Among the cruel vectors within this spectacular sorting process is the constant refrain in the media that the expulsions are being conducted for the benefit of those expelled. Often tied to discourses of risk reduction, infrastructure fragility, or urban upgrading, the expulsion of the urban poor under “normalization” appropriates a pastoral logic of governmentality as its public face, only to remove this mask once residents have been coerced into new and typically untenable settlements, revealing the logic of precarization at stake in the process. With one of the highest rates of urbanization in the world, the fanatical hope of cleansing the city of urban poverty by repeatedly attacking and antagonizing the urban poor is ruthlessly cynical. However, even more cynical is another common refrain made popular by city officials: these residents—the urban poor living in kampungs or other difficult-to-formalize socio-spatial arrangements—should just go back where they came from.

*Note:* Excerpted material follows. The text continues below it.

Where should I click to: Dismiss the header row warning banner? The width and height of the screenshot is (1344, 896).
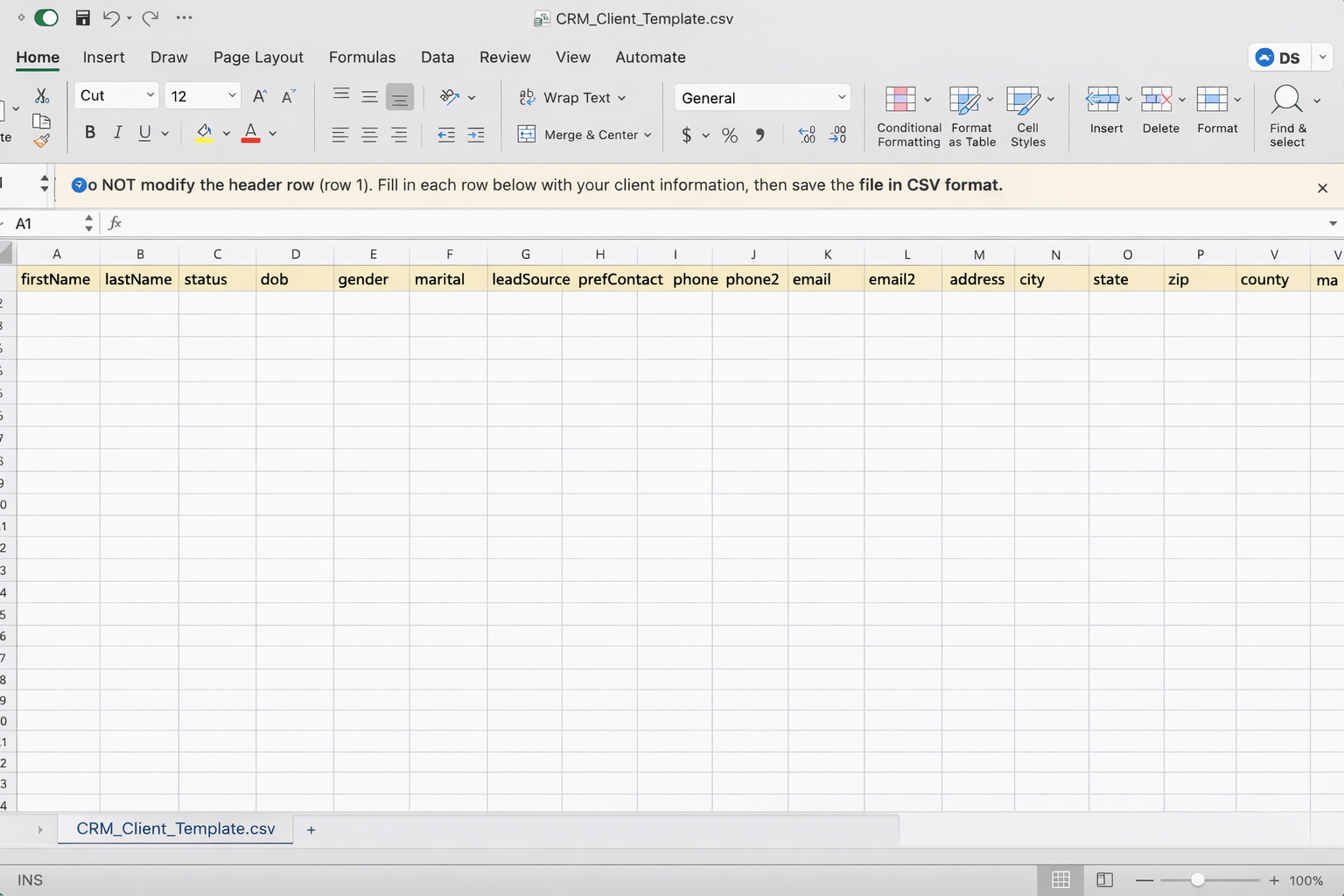click(x=1322, y=187)
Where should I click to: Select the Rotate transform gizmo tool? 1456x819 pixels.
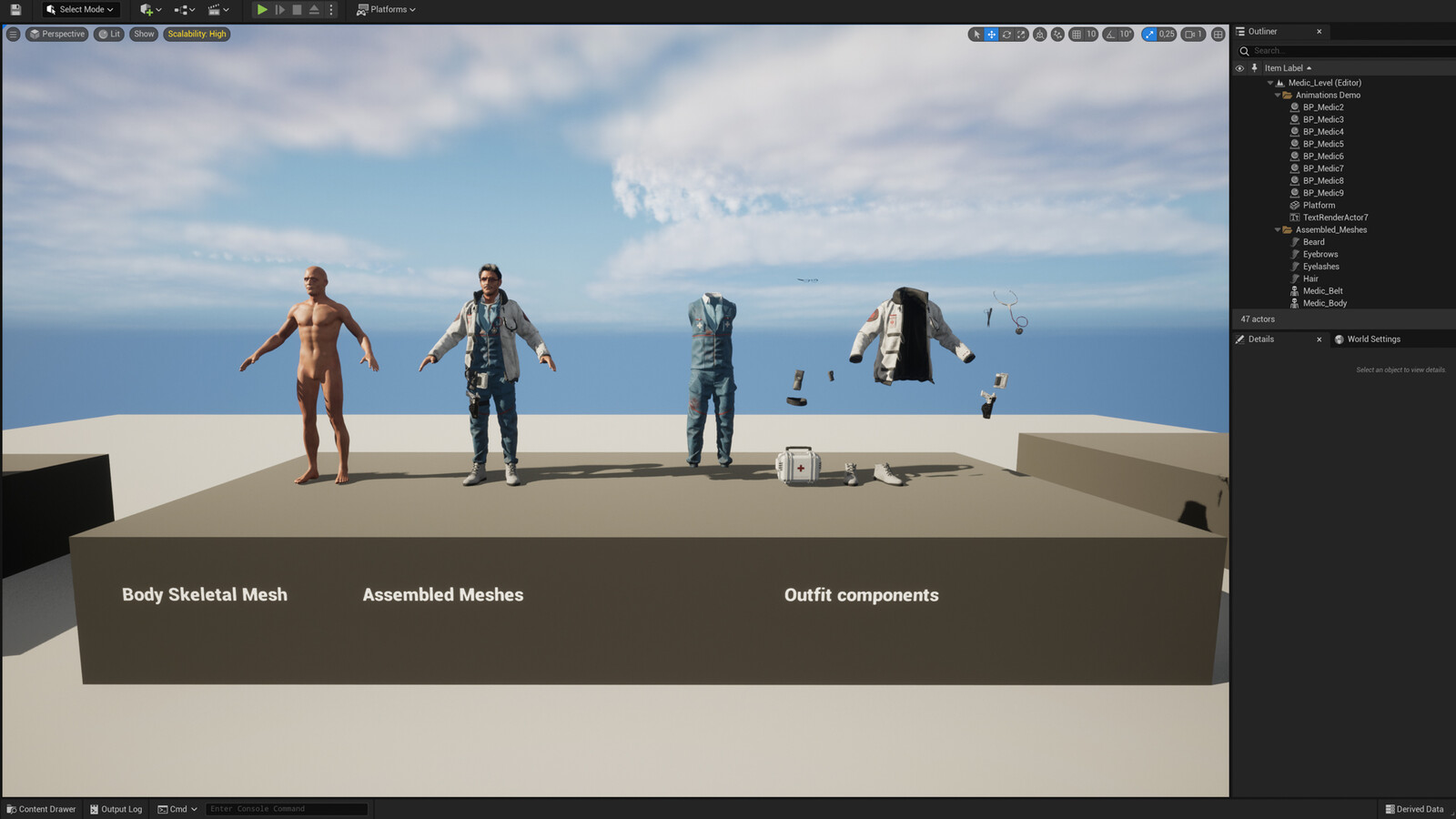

With approximately 17,000 islands and a population of 240 million, the archipelago of Indonesia is a geographically massive country; some of its major islands, such as Borneo, Sumatra, and New Guinea, are among the largest in the world. While the megacity of Jakarta is suffocating in the smog from tens of millions of cars crawling through its interminably congested streets, these faraway islands can no longer provide an opportunity for going back to the nurturing countryside. This is because—starting with a development grant from the World Bank in the late 1970s, and intensifying rapidly ever since Suharto’s downfall in the late 90s, and the influx of international palm oil companies in the early 2000s—a voraciously corrupt state-company-apparatus has transformed the region from one of the most diverse rainforest ecologies in the world to an unfathomably large carpet of monoculture oil palm plantations. As a handful of the super-rich increase their financial and political power, the livelihoods of countless human and nonhuman inhabitants depending on the natural wealth of the Indonesian countryside are discarded into precarity.